In our last posts of this series we have been learning everything that we need to create beautiful functions, let, destructuring, and of course, functions. In this post, we’ll talk about a simple but powerful feature, multi-arity functions, an interesting feature shipped with Clojure that among other things, allow us to make “default values” on functions parameters.
Arity can be basically defined as the number of arguments that a function can take.
Thinking about magic, a great wizard will need to adapt his magic depending on some conditions. Using multi-arity functions, as the name says, you can write a function that accepts a different number of arguments and runs a different branch of code for each.
The syntax is simple, using the already known
defn macro that is used to create functions!
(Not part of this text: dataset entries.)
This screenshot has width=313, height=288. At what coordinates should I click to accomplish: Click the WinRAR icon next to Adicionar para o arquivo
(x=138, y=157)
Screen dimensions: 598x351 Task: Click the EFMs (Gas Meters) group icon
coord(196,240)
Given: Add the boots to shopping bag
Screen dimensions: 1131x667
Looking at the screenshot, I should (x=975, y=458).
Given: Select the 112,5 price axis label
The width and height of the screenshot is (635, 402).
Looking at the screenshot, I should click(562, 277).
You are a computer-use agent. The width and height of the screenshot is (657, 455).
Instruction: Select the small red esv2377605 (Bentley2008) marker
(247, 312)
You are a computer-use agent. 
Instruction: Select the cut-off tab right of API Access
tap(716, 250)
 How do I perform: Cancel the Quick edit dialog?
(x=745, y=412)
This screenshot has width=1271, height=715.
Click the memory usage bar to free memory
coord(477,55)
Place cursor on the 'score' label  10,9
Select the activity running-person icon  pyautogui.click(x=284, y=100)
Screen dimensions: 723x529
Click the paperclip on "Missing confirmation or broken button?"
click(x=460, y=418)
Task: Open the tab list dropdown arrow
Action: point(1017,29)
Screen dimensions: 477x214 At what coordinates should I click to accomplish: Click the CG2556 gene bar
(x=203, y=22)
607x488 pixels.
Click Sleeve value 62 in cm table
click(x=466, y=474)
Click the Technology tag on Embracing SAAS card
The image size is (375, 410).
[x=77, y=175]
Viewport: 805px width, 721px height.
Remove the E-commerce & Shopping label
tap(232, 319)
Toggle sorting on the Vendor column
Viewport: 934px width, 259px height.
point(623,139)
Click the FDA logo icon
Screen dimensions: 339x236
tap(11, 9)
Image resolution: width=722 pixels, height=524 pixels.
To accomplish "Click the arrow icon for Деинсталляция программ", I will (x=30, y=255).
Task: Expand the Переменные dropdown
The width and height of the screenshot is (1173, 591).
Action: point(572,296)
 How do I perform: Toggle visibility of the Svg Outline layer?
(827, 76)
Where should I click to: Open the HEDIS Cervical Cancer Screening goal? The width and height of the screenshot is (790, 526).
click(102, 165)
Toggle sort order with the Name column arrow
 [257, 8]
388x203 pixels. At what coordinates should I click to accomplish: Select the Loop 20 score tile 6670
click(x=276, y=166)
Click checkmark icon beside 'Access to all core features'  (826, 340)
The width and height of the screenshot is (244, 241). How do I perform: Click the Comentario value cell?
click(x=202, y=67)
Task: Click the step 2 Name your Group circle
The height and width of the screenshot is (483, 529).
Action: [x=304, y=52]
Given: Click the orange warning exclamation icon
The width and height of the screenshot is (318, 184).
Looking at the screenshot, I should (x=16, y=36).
Just wrap each arity around parentheses.
=> (defn foo ([x] (+ x 1)) ([x y] (+ x y))) #'user/foo => (foo 1) 2 => (foo 1 3) 4
These kinds of functions are heavily used among Clojure wizards to provide default argument values to its functions, just calling the same function inside a less arity branch of the function, easy right?
=> (defn foo ([x] (foo x 1)) ([x y] (+ x y))) #'user/foo => (foo 1) 2 => (foo 1 3) 4
A short post talking about a simple but powerful feature of Clojure language that will be used almost all the time in your life as a wizard. Using multi-arity functions we can start creating default arguments to our functions, among many other possible scenarios.